* _Belge Bölümü_:
══════════════════════════════

Ama çiçeği burnunda anneye, çiçeği burnunda anneanne nasıl sarılmaz!
Kendi bebeği anne olmuş! 

Kadıncağız beden dili ile, belli ki alışık değil ortama..
Öğretilmiş nasıl davranacağı ve elini kolunu nereye koyacağını bilmiyor garibim... 

Diğerleri de farklı değil..
Uzaktan, gözyaşı ile duygulanıyor
(duygulandırılıyor) hepsi!!!! 

Nasıl yapay bir duygu hâlidir bu...
Bunu anlamak için beden dili uzmanı olmaya da gerek yok.. 
Net bir yapaylık! 

Bu yapılan organizasyonun elbet bir adı da var... 

"YÜZ GÖSTERME PARTİSİ"
(HATTÂ İNGİLİZCE DAHA COOL OLDUĞU İÇİN!)
"FACE SHOW PARTY" 

Yanlış anlamadınız! Yeni parti trendimizin adı “YÜZ GÖSTERME PARTİSİ”!!

Parti bitmedi, devamı da var!

══════════════════════════════

* _Talimat A_:
Listenin ilk satırından başlayıp "at (252, 42)." ifadesini içeren satırla biten kısmı, her iki uç satır da dahil olmak üzere, olduğu gibi yineleyiniz.

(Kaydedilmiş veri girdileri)
══════════════════════════════

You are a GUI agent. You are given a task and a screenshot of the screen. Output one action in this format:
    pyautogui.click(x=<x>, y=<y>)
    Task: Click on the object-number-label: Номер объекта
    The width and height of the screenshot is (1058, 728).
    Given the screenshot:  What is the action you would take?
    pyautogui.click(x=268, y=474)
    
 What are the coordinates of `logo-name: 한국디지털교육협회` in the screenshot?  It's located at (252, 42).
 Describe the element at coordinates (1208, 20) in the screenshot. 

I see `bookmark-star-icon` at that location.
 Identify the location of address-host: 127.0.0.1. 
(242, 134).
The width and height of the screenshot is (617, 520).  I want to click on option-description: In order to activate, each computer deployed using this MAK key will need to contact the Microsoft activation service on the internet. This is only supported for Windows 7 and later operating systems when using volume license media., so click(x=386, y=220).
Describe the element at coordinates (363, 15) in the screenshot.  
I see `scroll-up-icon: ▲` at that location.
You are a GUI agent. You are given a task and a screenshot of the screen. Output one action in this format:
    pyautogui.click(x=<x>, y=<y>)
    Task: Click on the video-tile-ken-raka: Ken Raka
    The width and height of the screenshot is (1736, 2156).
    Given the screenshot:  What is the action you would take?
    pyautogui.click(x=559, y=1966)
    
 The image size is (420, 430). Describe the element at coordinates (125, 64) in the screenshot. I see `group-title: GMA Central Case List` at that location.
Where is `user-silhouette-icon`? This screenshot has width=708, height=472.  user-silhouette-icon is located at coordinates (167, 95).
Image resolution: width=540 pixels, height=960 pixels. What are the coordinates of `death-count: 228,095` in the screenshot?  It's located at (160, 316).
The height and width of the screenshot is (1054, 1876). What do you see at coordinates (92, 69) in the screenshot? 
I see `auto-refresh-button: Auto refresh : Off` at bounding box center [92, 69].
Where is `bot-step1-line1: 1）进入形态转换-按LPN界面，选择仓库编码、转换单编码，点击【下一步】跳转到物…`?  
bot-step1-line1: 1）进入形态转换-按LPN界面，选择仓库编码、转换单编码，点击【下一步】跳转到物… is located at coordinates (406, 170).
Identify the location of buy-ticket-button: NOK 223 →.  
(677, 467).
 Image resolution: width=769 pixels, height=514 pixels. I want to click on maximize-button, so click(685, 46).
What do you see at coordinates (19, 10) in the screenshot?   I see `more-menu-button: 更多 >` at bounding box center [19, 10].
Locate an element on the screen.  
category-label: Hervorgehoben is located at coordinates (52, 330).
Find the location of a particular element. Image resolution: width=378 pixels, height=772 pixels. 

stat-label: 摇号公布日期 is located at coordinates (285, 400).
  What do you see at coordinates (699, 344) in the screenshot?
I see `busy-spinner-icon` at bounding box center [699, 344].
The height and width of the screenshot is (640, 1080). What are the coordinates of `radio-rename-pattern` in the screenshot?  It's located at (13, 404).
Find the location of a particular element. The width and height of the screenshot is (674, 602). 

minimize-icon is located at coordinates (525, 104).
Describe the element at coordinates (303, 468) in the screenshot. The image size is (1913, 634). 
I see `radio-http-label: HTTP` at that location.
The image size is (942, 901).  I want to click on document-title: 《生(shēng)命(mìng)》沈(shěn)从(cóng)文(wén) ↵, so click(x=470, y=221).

══════════════════════════════

* _Talimat B_:
Belge bölümünde tamamı büyük harflerle yazılmış ifadeleri, tekrar edenleri yalnızca bir kez yazarak listeleyiniz.

* _Sonuç A_:
You are a GUI agent. You are given a task and a screenshot of the screen. Output one action in this format:
    pyautogui.click(x=<x>, y=<y>)
    Task: Click on the object-number-label: Номер объекта
    The width and height of the screenshot is (1058, 728).
    Given the screenshot:  What is the action you would take?
    pyautogui.click(x=268, y=474)
    
 What are the coordinates of `logo-name: 한국디지털교육협회` in the screenshot?  It's located at (252, 42).

* _Sonuç B_:
- YÜZ GÖSTERME PARTİSİ
- HATTÂ İNGİLİZCE DAHA COOL OLDUĞU İÇİN
- FACE SHOW PARTY